After years of work and over 250 hui involving thousands of people, Matike Mai Aotearoa (the Independent Working Group on Constitutional Transformation) launched its report on Waitangi Day this year.
Its recommendations are far-reaching and radical.
Moana Jackson, the report's convenor, tells Wallace Chapman how it came about and where to from here.
Moana says that in one sense, the report is the culmination of a long discussion Māori people have been having since 1840 about what a Treaty-based constitution should look like.
“It has taken us 160 years to get to this point where people are even beginning to talk about a different constitution.”
One kuia in Wairua told the interviewers said she had been waiting for this kōrero all her life:
“I remember my old people talking about this. They never used words like constitution, but they talked all the time about ‘deciding for ourselves what is best for us like we always used to’.
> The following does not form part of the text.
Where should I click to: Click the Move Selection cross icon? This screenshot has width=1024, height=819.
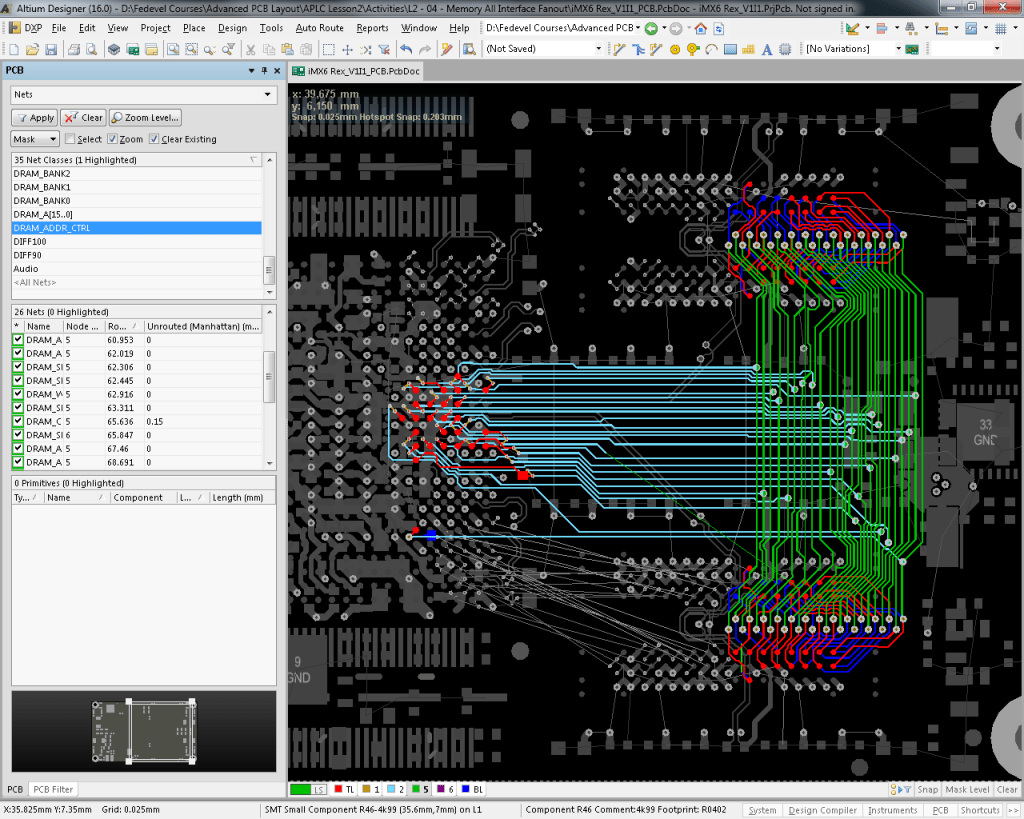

Moana says the Crown’s increasing “disregard for reasonably and consistently expressed Māori views” led to renewed discussion. The Matike Mai Aotearoa working group was set up – chaired by professor Margaret Mutu - and travelled the length of the country having discussions with Māori.
Many of the people they spoke to were well-informed, he says.
“They understood about power and powerlessness, they certainly understood the Treaty. That history underpinned all of the discussions that we had.”
Moana says he isn’t fussed about the political world himself. In his view, constitutions are just the way people make decisions and determine their own destiny.
“I believe that change comes from ordinary people having a chance to dialogue and think through issues. And then from that change the political will is changed.”
Moana says he’s been pleasantly surprised and heartened by the meetings that have taken place since the report’s release.
He hopes that New Zealand will have a new constitution in place by 2040 – the 200th anniversary of the Treaty.